All we’ve done is catch the result of insert/remove into a result variable and then return the rotation of that result. You may notice that remove node doesn’t directly call rotate. Instead, it has this weird pipe: |> bind rotate.

Bind is defined thus:

let bind f v =
  match v with
  | Some v -> f(v)
  | None   -> None

This is the last new concept we’ll be covering. This is known as a monadic bind. It sounds fancy, but it’s really very simple.

The insert_node function is guaranteed to return a value, but remove_node function may not. What if the node we’re trying to remove isn’t in the tree? The result in remove_node would be None. Problem is, rotate expects a node. What to do? What to do?

We use bind. If it is passed a None, it doesn’t call its f argument. If it is passed Some x, it calls f with x. Piece of cake.

Conclusion

And with that, ladies and gentlemen, we have an AVL tree written in Bucklescript. It’s probably not a very efficient AVL implementation, as it’s using immutable structures and doing lots of writes/updates on every insert/delete. But it works and it’s purty nifties.

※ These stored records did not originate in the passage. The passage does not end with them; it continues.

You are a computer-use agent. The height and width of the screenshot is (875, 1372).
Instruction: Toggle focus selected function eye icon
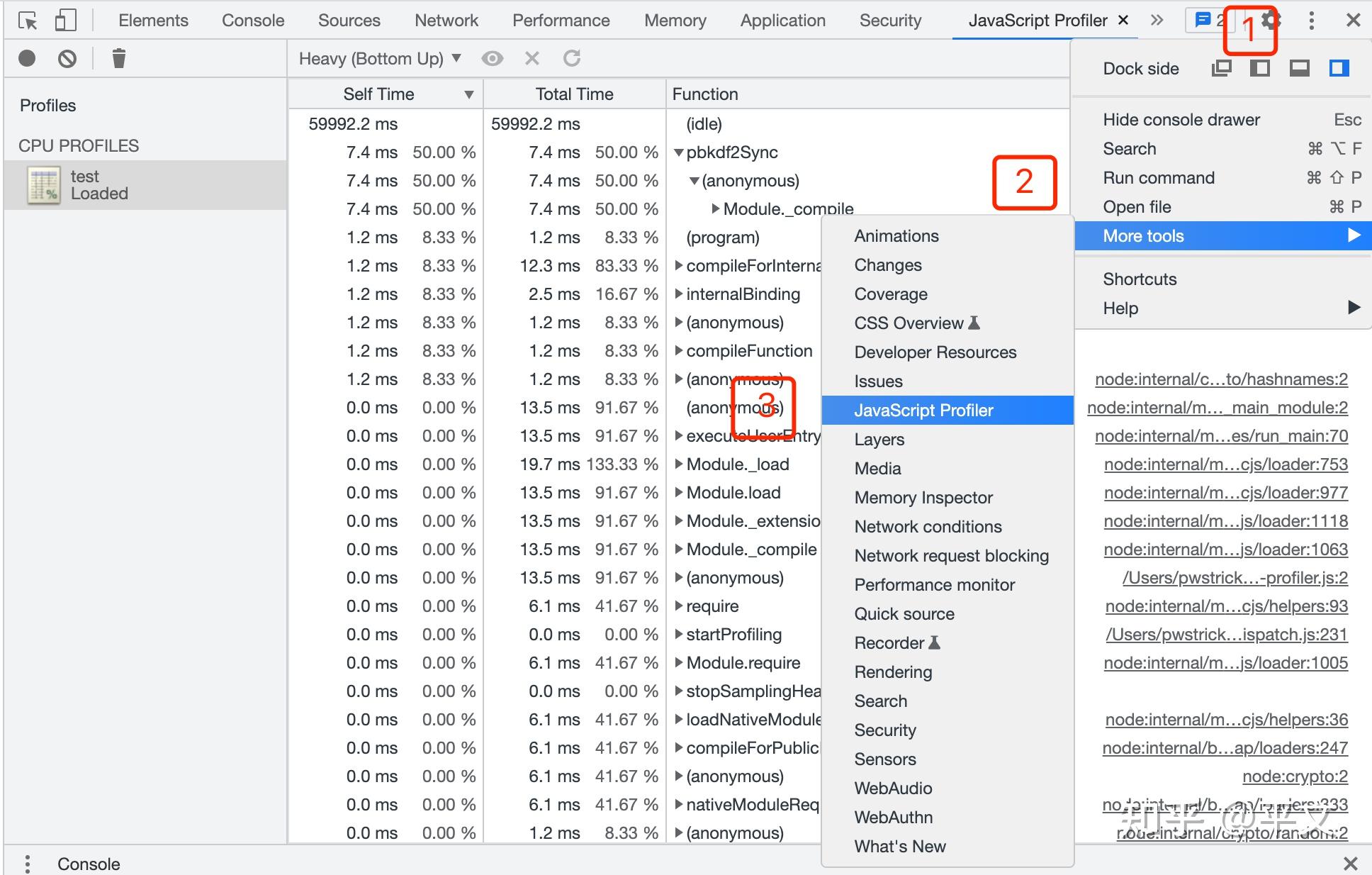coord(493,58)
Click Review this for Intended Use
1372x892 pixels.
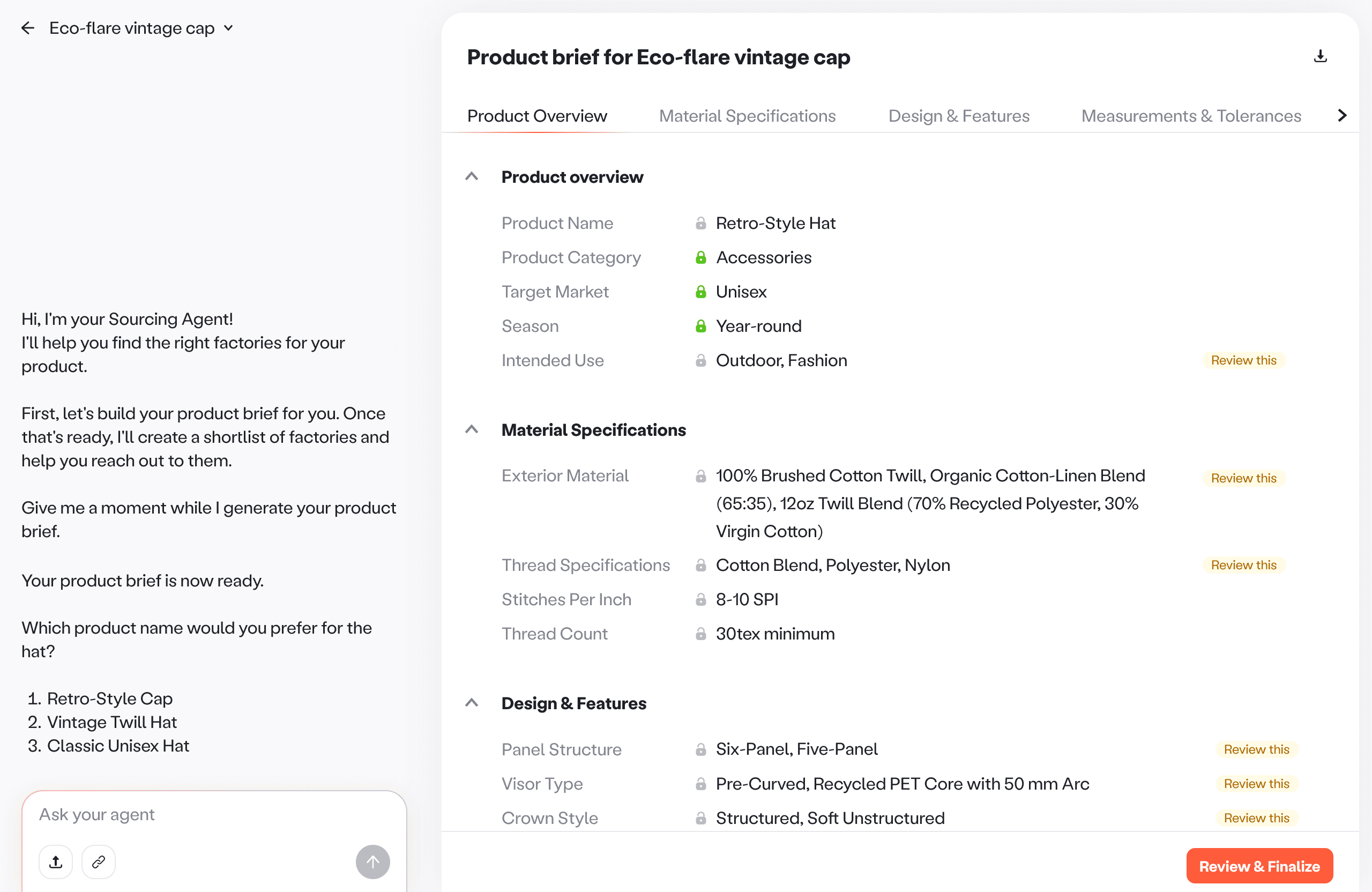coord(1243,360)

Postscript… Bucklescript impressions

This being my first ever Bucklescript project, I thought I’d note some impressions here.

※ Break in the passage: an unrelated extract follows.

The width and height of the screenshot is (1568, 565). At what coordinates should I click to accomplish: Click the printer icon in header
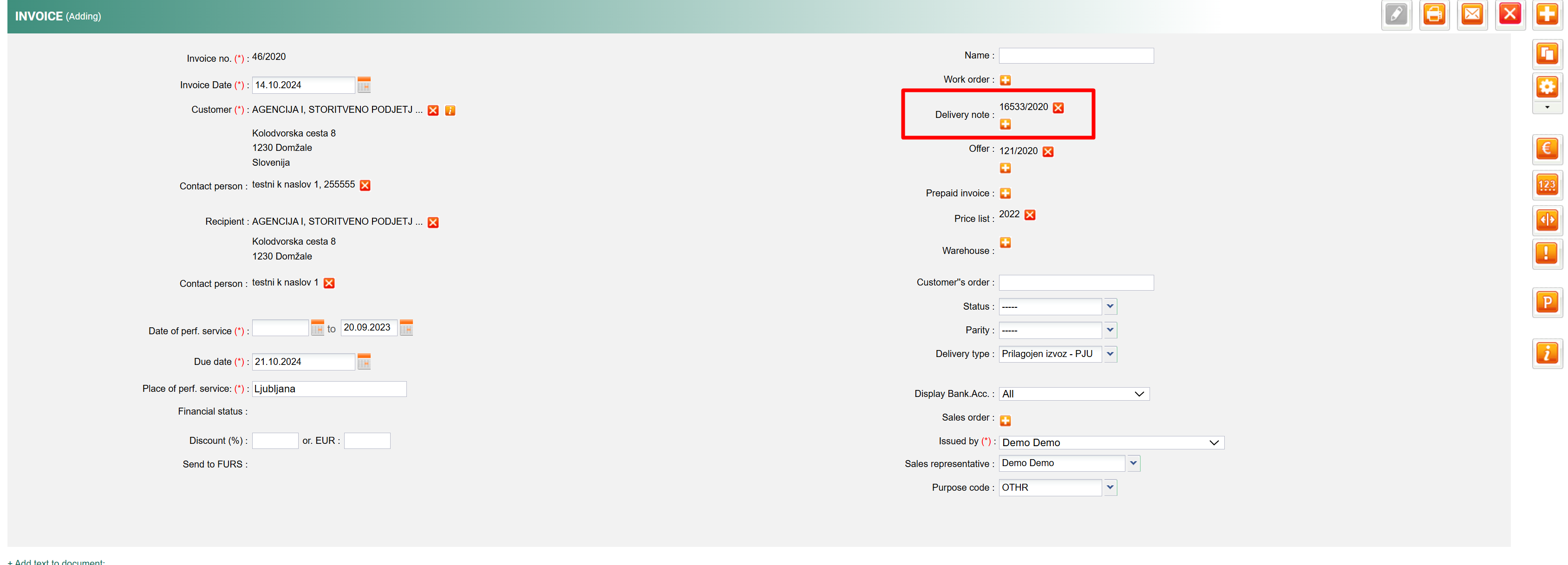[x=1433, y=14]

Bucklescript is fast. Really fast. It’s the fastest compile-to-js language I’ve used. I haven’t benchmarked it, but it feels faster than Babel. Considering that it is statically typed with full type inference, this is quite an acomplishment.

Good.

Thanks to stellar type inference, you get maintainability without having to litter your code with type annotations.

Good.

Interacting with existing JavaScript libraries is relatively painless, but does require that you put in the effort of defining all of the types/functions that you might use from the external library. This is tedious, to say the least. But it is not difficult.

Meh.

Compiler errors can be pretty obtuse, if you’re not used to them. The current compiler gives you errors that look like this:

File "src/avl.ml", line 21, characters 27-29:
Error: Syntax error

Not super helpful. Something like this would be better:

File "src/avl.ml", line 21, characters 27-29:

| Some n -> if (n.left: None && n.right = None) || n.balance <> 0 then 1 else 0
                      ^
Error: Syntax error

Which would be pretty easy to get, considering the compiler knows the file, line, and column where the error occurs. It would be nice to have a suggested fix, e.g. “Did you mean n.left=”?

All in all, my impression of Bucklescript is positive so far.